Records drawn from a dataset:

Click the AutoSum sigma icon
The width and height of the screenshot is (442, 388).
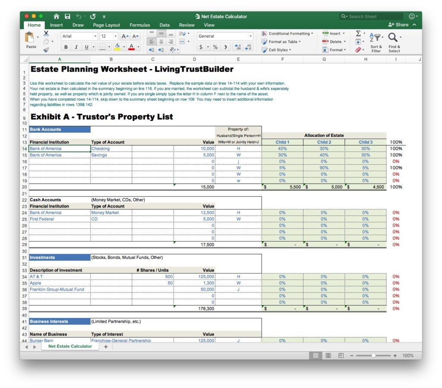(x=358, y=33)
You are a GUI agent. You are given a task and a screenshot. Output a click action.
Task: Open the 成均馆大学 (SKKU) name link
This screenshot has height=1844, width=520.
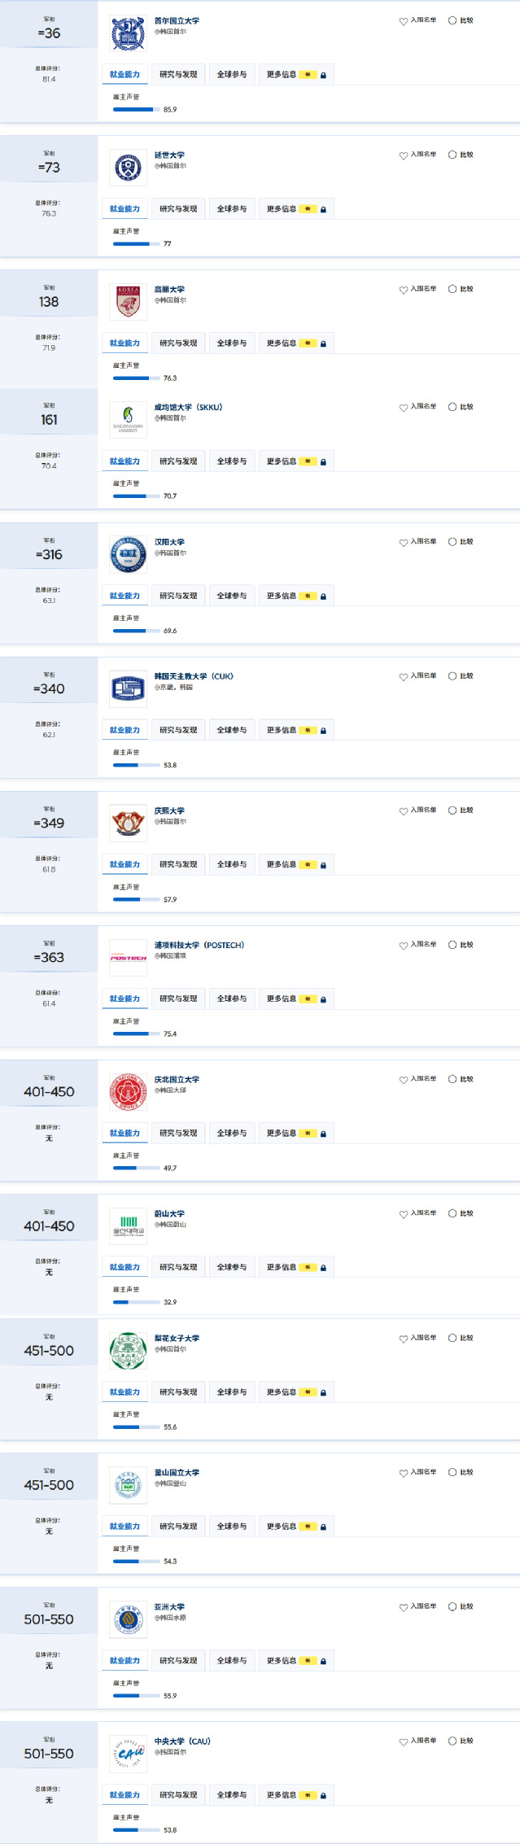pyautogui.click(x=188, y=407)
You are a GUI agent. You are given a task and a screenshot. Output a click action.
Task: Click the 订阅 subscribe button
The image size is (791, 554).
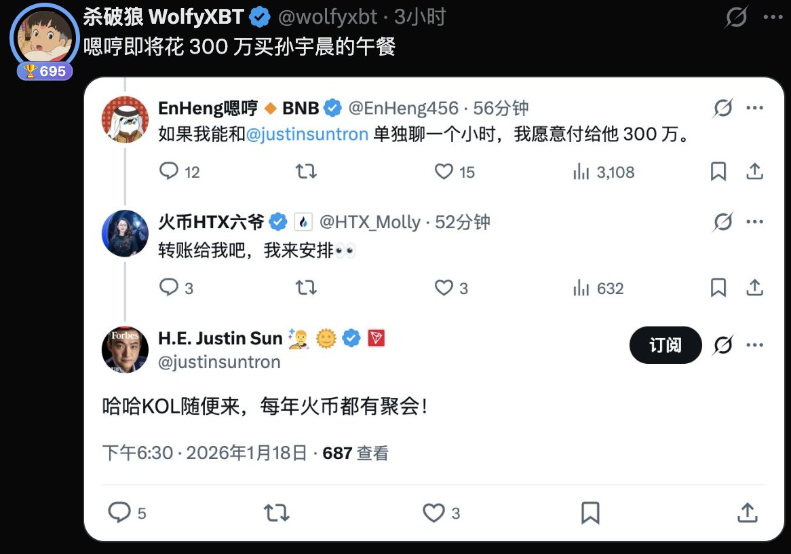tap(665, 345)
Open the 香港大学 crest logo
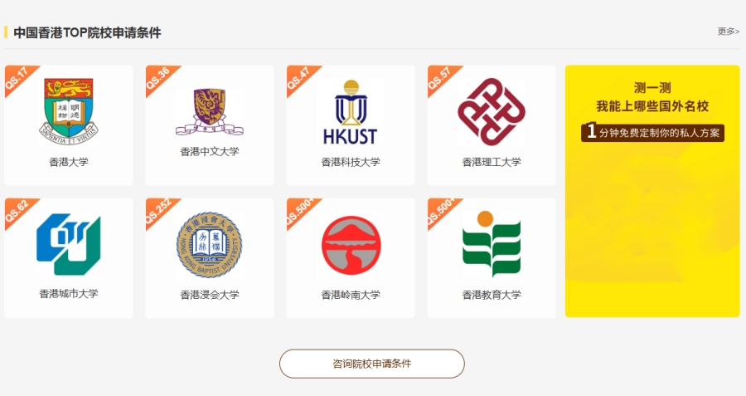Viewport: 746px width, 396px height. [x=69, y=112]
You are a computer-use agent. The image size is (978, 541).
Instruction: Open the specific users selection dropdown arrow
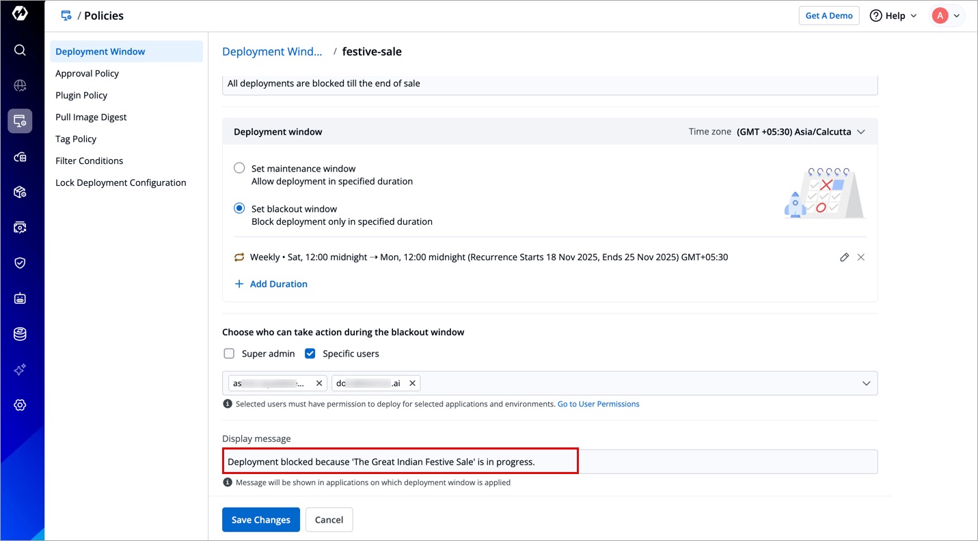[866, 384]
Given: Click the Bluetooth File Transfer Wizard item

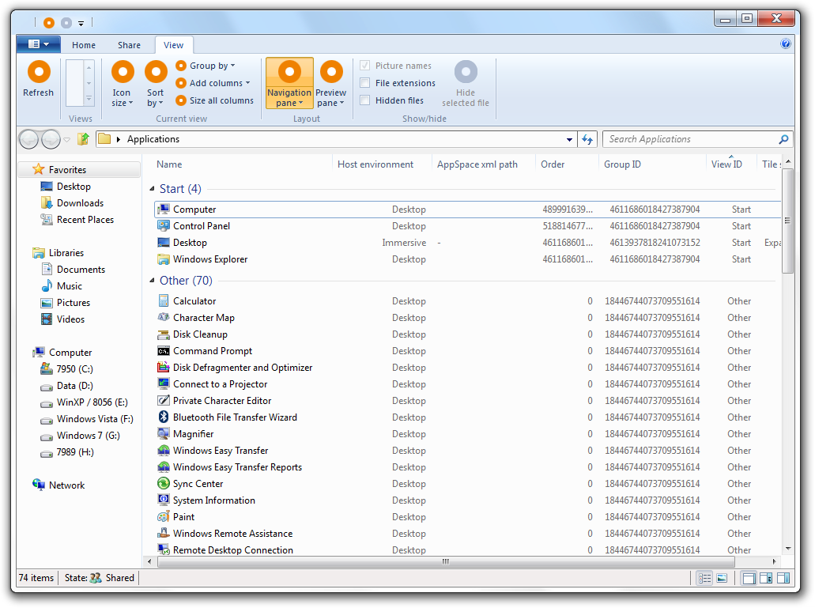Looking at the screenshot, I should point(235,417).
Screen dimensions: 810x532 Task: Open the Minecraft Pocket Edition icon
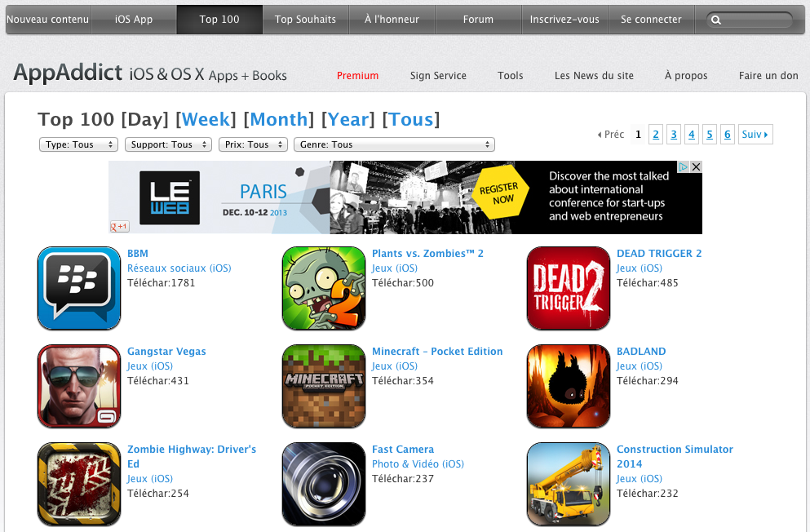tap(324, 386)
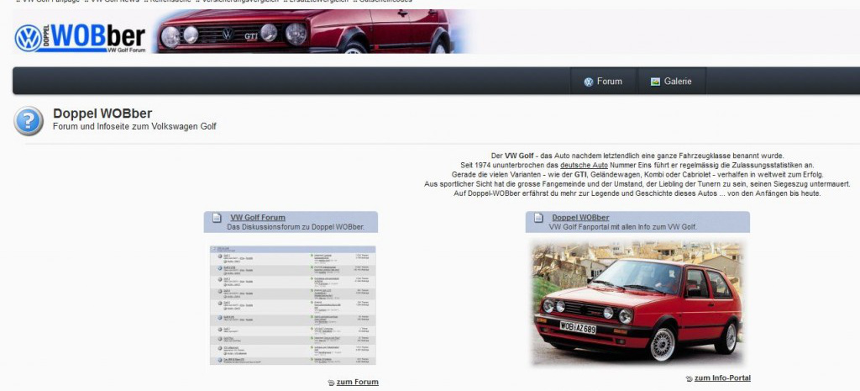Open the VW Golf Forum heading link
The image size is (860, 391).
point(257,218)
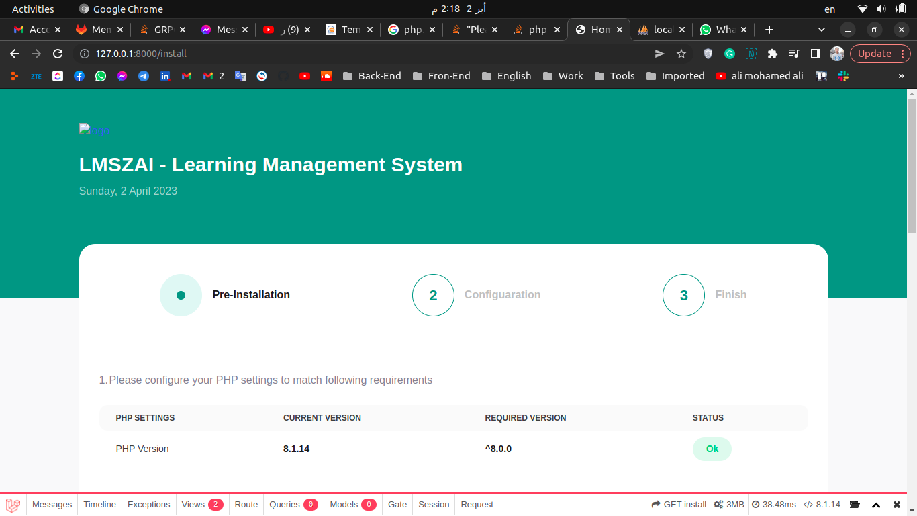Click the Slack bookmark icon
917x516 pixels.
pos(843,76)
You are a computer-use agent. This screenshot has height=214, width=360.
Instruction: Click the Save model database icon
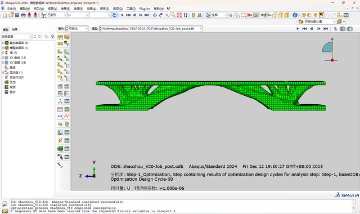[17, 15]
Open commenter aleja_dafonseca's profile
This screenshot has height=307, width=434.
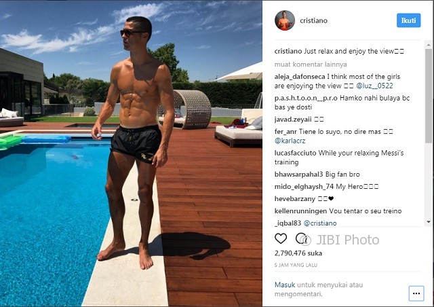pyautogui.click(x=300, y=77)
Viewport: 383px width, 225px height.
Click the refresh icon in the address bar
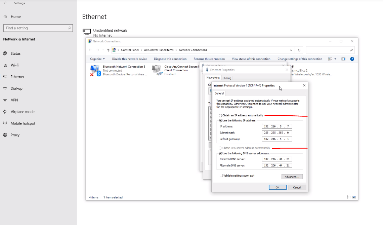[x=299, y=49]
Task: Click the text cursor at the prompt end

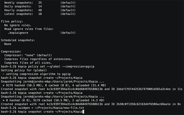Action: click(x=84, y=112)
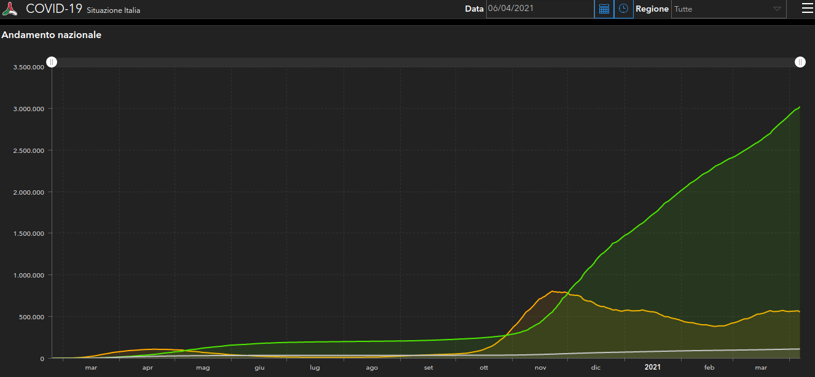Click the "Regione" field label
This screenshot has width=815, height=377.
click(x=652, y=9)
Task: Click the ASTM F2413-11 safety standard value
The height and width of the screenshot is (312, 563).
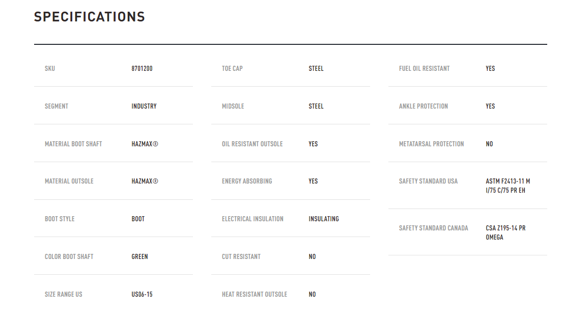Action: pos(508,186)
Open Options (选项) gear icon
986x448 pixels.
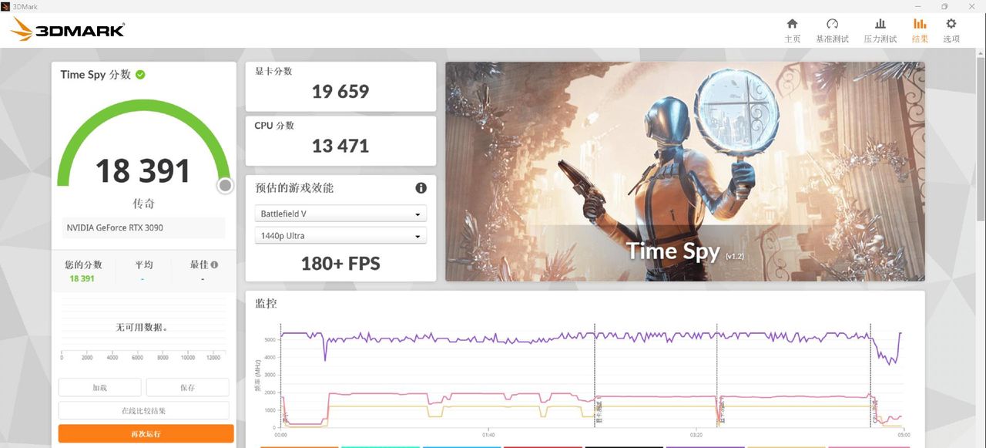(951, 25)
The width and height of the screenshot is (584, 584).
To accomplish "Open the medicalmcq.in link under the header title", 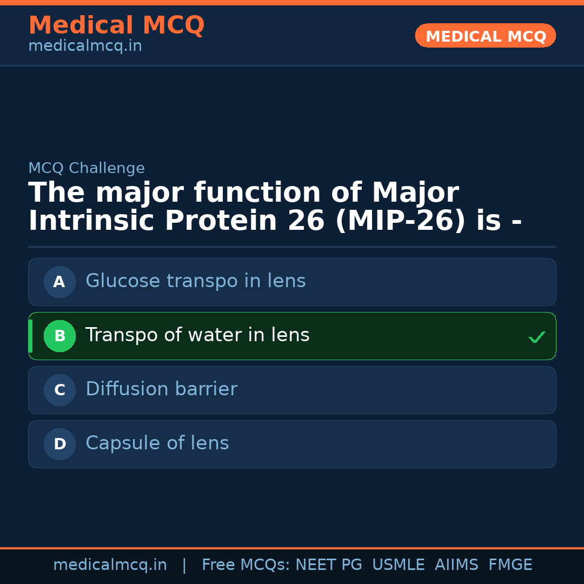I will click(85, 47).
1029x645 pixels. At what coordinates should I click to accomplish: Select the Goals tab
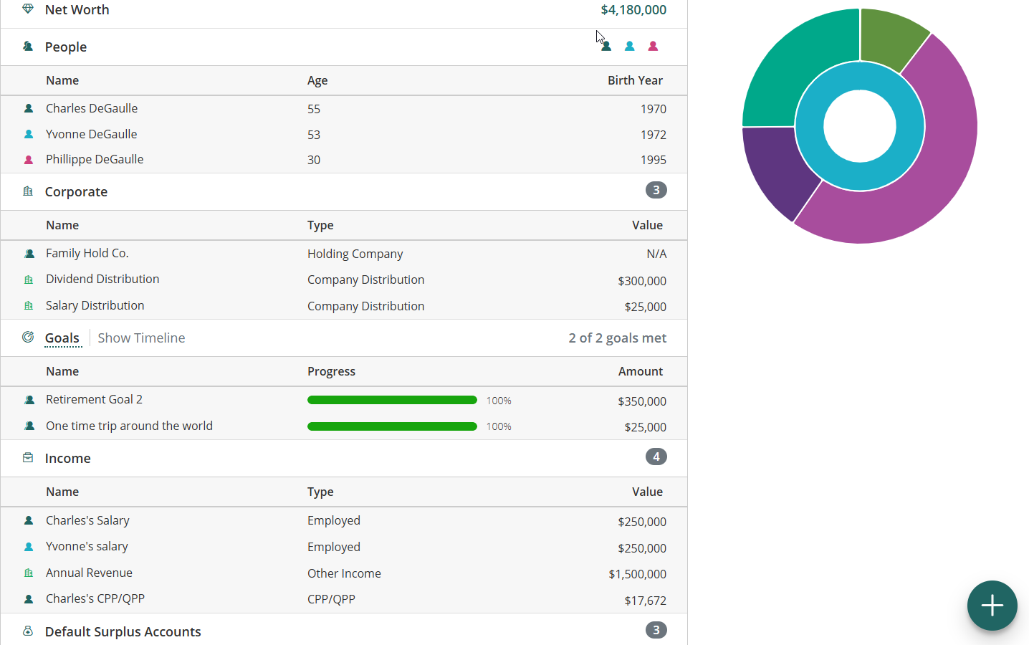62,338
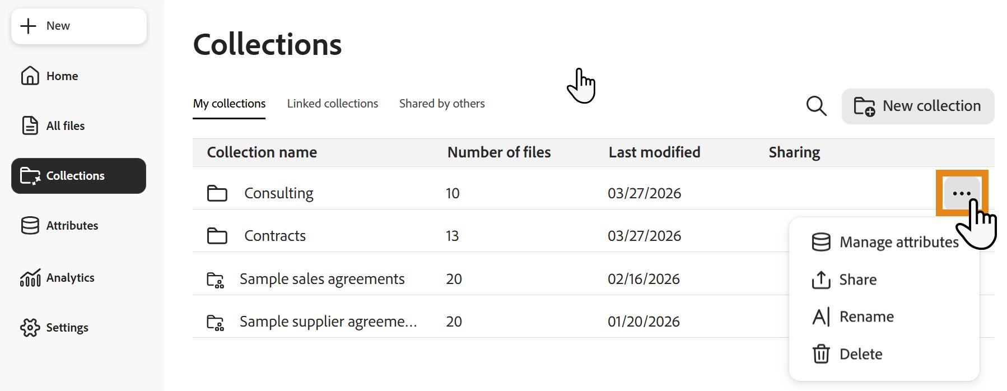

### Exercise goal:
Exactly one number is the answer: how many lines in the data include the word "computer".

### Exercise response:
2